Here’s what I did on the client:

import { Meteor } from 'meteor/meteor'

// Listen to changes in auth status. If not logged in, remove auth cookie, otherwise reset it
Meteor.startup(() => {

// override Meteor._localStorage methods and resetToken accordingly
const originalSetItem = Meteor._localStorage.setItem
Meteor._localStorage.setItem = (key, value) => {
  if (key === 'Meteor.loginToken') {
  }, key, value)

const originalRemoveItem = Meteor._localStorage.removeItem
Meteor._localStorage.removeItem = (key) => {
  if (key === 'Meteor.loginToken') {
  }, key)

function resetToken () {
  const loginToken = Meteor._localStorage.getItem('Meteor.loginToken')
  const loginTokenExpires = new Date(Meteor._localStorage.getItem('Meteor.loginTokenExpires'))

  if (loginToken) {
    setCookie('sssr', 1, loginTokenExpires)
  } else {
    setCookie('sssr', '', -1)

function setCookie (name, value, date) {
  const expires = date === -1
    ? 'expires=Thu, 01 Jan 1970 00:00:01 GMT'
    : 'expires= ' + date.toUTCString()
  document.cookie = name + '=' + value + ';' + expires + ';path=/'

And the server, I simply check for any truthy value on that cookie:

onPageLoad(async sink => {
  // if cookie sssr (skip server side rendering) is set, don't bother with ssr
  if (sink.request.cookies.sssr) return
  // ... do the rest of SSR

Dang! I was genuinely curious to see what approach you would come up with to SSR and hydrate the user!

Same here haha @captainn surely has his ways!

I probably will still look into ways to hydrate the user - but I couldn’t come up with anything that wasn’t either hacky or made changes to core. If I really needed to (the hacky way), I would probably just override Meteor.user() and Meteor.userId() similar to the fast-render approach to overriding Meteor._localStorage.setItem and removeItem. But this is hacky, and since I don’t really need SSR for authorized users, I decided to just take the short way for now.

The best way, IMHO, would be to extend the sink object, to add methods which can optionally enable Meteor.user and Meteor.userId to work with those authenticated methods naturally during server-render. The way to do that is to probably use a cookie and give the server the ability to use the cookie to enable authentication inside that context. This is basically the fast-render approach to the problem. There are of course all the cookie hijacking things to worry about if we do that, but it’s probably the cleanest and most compatible way to do it. This should be a first class (and well tested/hardened) feature in the server-render and/or accounts-base packages.

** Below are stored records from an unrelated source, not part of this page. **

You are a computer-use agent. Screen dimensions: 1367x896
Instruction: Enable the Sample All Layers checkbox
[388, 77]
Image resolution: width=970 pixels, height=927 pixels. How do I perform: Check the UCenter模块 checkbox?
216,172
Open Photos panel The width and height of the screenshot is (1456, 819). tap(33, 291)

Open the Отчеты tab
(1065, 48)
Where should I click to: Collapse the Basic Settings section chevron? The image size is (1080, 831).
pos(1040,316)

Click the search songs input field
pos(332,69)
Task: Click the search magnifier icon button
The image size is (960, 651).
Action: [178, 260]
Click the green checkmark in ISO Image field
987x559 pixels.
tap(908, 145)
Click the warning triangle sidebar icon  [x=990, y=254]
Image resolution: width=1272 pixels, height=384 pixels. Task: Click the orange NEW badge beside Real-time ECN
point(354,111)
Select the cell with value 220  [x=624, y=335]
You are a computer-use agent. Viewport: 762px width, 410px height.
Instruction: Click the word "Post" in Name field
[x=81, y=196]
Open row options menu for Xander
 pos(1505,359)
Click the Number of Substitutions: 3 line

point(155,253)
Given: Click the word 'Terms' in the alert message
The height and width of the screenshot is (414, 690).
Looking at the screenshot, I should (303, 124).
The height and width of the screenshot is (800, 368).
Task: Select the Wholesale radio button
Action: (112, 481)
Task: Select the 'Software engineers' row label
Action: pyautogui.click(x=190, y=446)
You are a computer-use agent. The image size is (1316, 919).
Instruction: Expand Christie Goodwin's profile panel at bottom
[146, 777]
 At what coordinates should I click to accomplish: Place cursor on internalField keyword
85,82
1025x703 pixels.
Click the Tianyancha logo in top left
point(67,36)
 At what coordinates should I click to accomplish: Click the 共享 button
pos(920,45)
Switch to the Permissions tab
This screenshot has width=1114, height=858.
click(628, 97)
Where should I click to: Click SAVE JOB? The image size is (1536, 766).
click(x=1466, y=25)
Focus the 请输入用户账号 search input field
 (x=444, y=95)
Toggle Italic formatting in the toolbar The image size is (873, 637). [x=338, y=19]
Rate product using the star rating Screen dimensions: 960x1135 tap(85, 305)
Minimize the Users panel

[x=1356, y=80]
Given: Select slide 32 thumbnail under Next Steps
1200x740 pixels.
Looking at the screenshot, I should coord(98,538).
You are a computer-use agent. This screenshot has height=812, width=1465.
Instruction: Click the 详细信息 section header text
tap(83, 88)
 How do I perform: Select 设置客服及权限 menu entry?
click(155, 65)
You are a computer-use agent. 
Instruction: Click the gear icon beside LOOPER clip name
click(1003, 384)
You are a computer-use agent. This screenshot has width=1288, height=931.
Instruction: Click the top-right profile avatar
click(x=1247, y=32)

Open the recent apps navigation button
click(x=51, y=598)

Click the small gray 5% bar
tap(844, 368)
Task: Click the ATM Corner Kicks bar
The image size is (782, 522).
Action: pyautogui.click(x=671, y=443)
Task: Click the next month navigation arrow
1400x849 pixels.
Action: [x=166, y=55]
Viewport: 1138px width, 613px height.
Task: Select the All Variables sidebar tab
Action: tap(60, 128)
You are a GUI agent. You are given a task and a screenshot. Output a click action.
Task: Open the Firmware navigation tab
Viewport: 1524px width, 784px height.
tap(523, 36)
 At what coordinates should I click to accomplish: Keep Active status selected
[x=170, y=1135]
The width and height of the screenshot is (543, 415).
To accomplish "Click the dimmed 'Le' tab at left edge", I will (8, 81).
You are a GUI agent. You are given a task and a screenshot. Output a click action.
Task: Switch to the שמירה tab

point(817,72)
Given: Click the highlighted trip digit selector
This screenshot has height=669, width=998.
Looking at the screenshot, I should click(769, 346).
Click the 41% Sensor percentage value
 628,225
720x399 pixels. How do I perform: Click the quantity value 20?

There are some benefits to doing it the way I did though. It certainly reduces some back pressure on the server which now doesn’t have to worry about varying SSR for each and every user. That means we can use a front-end cache to capture server rendered routes, and serve those from a static content cache on the front. (And if we set that up, we don’t have to worry about the trickery required for getting renderToNodeStream working.) For installed PWA users, we might also skip SSR as well. Then we don’t have to worry about stale data in the cached app entry page. For my uses, SSR is all about that first load, and serving to bots (for open graph and SEO, etc.). Authenticated users should already have the js bundles and at least some data in their offline caches, so I’m less concerned about speeding up their reload times.